Barghouti avait déjà été emprisonné en 1978 pour plus de quatre ans sous l’accusation d’être un membre du Fatah - un fait qu’Israël considérait comme un crime à l’époque.

Parlant couramment hébreu et politiquement actif au cours de ses années d’études à l’Université de Birzeit, il est devenu un membre dirigeant du parti de la « jeune garde ». Il a été expulsé vers la Jordanie lors de la première Intifada, revenant plus tard lorsque les accords d’Oslo ont été signés entre Israël et l’OLP.

Marwan Barghouti a été élu au Parlement palestinien en 1996, mais il a joué un rôle de premier plan au cours de la deuxième Intifada qui a commencé en 2000, quand il a tenu des discours radicaux sur la résistance à l’occupation israélienne et pris la tête de manifestations face aux checkpoints militaires israéliens. Israël l’a accusé d’être un fondateur des Brigades des Martyrs d’Al-Aqsa, liées au Fatah, ce qu’il a nié, et l’a emprisonné en conséquence.

« Dans quelques jours, Marwan aura passé sa 15e année dans une prison israélienne », a déclaré Azzam al-Ahmad, qui dirige le bloc parlementaire du Fatah au Conseil législatif palestinien.

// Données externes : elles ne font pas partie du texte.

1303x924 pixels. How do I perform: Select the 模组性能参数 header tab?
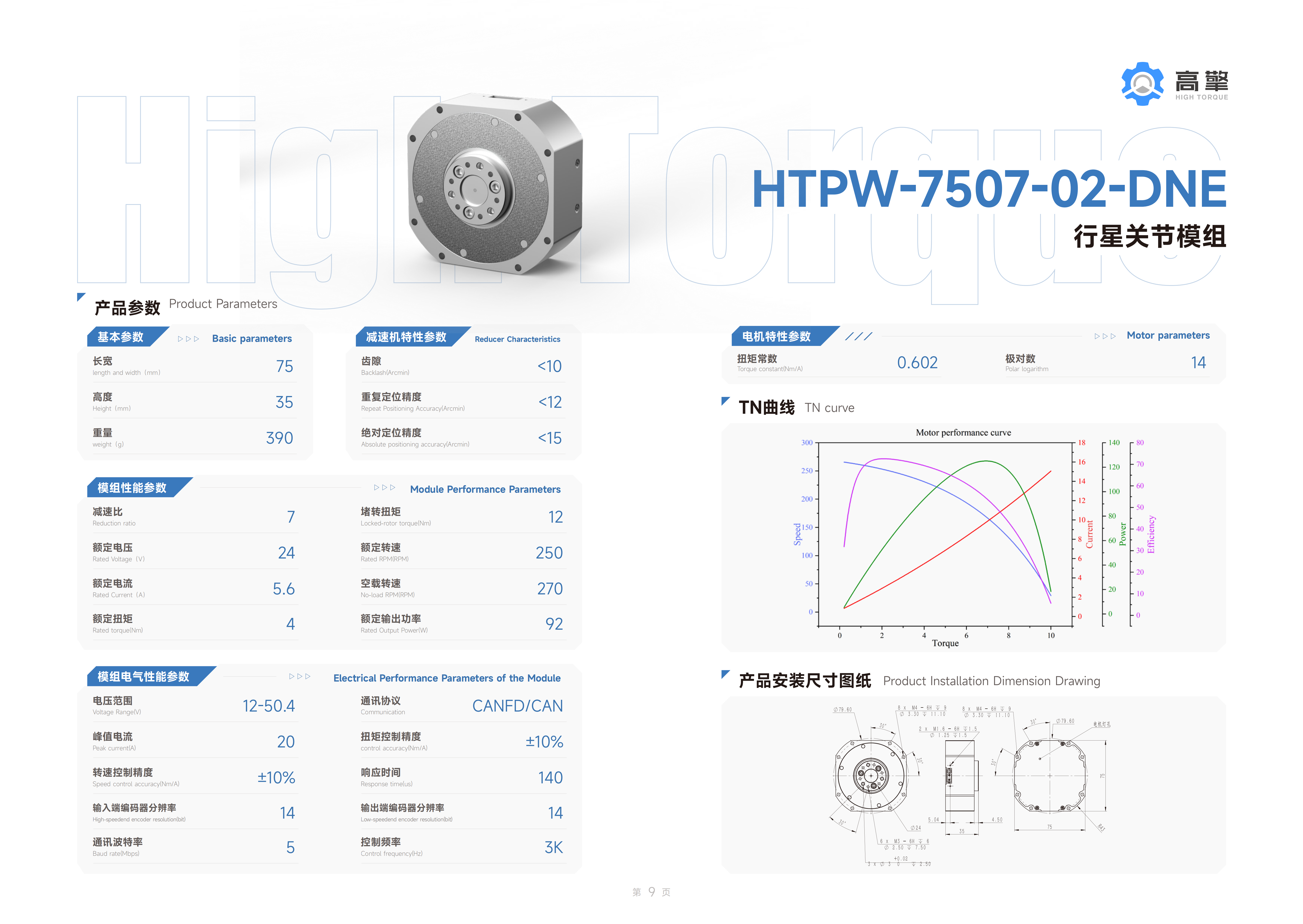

« Israël va essayer de lutter contre cette nomination. Si ses autorités sont capables d’emprisonner des fillettes de 12 ans, alors bien sûr qu’elles iront à l’encontre de cette nomination, parce qu’elles ont peur de la paix », a déclaré al-Ahmad, faisant référence à une enfant palestinienne actuellement détenue dans une prison israélienne.

Parfois appelé le « Mandela palestinien », Barghouti est considéré comme une figure importante, même derrière les barreaux. Ayant aidé à établir l’accord de la Mecque pour un gouvernement d’union nationale en 2007, il est considéré comme l’homme le plus susceptible de combler le fossé entre le Fatah et le Hamas, les partis qui sont à couteaux tirés depuis presque une décennie.

En prison, il a également présenté le « Document de prisonniers palestiniens » en 2006, dans lequel les dirigeants emprisonnés de différentes factions avaient convenu d’adopter la solution à deux États.